How to complete this task: Reproduce everything from the line that contains "The height and" down to the line that contains "to the first" in the listing below, word for word and nothing more. Leave the pictures out.

Input data:
—————

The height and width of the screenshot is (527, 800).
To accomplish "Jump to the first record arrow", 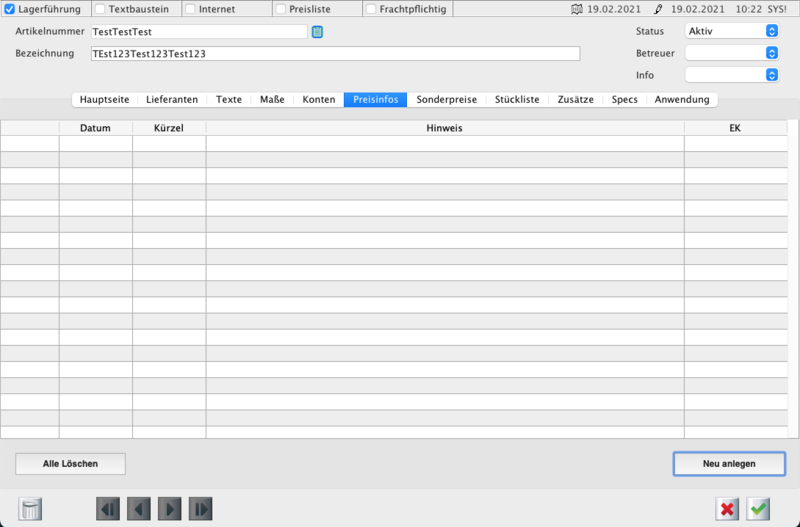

—————

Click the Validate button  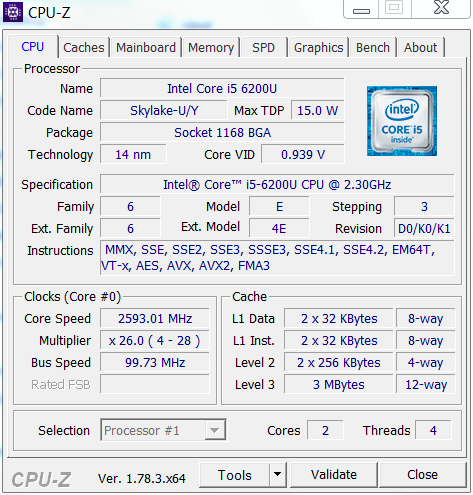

—————

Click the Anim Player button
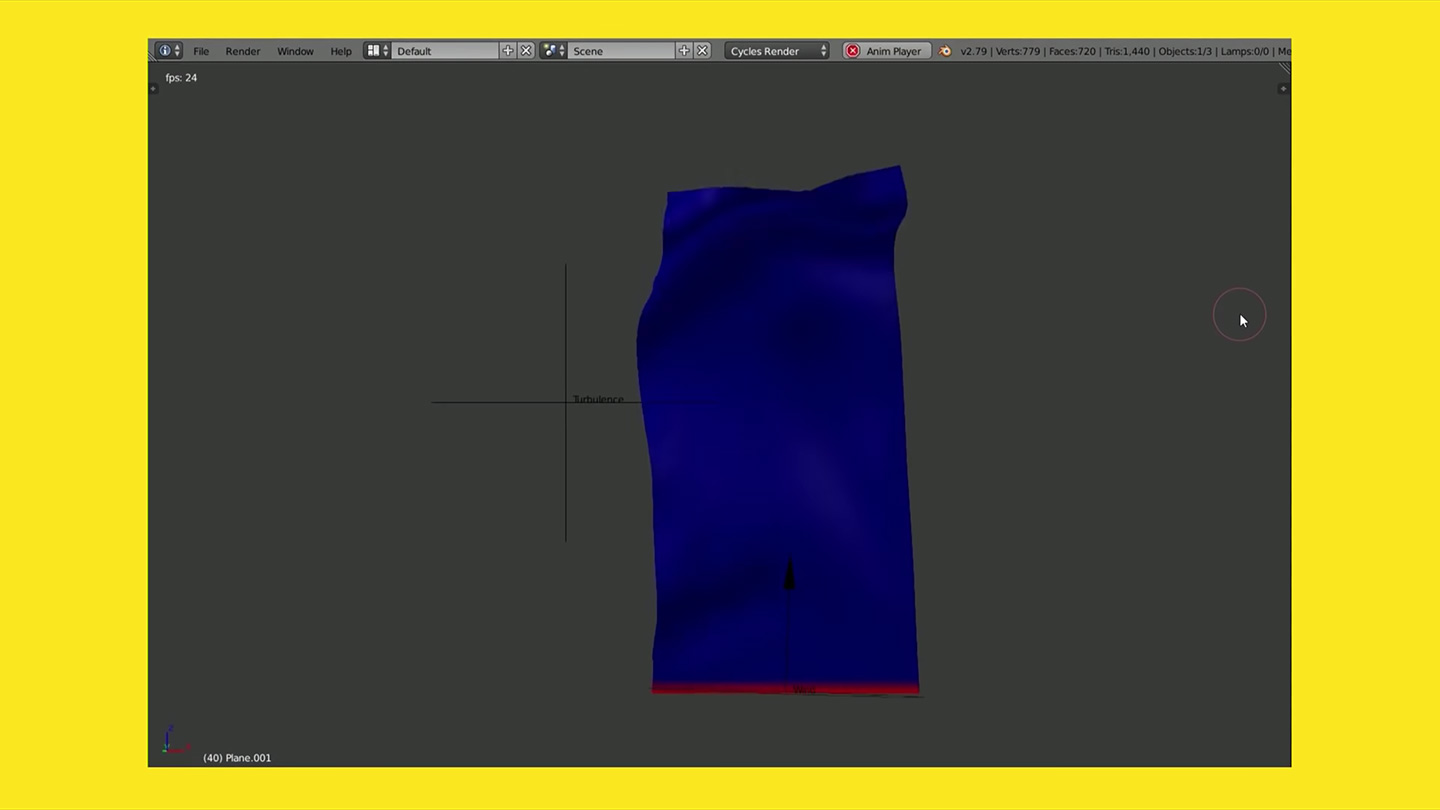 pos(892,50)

—————

Response area:
The height and width of the screenshot is (527, 800).
To accomplish "Jump to the first record arrow", 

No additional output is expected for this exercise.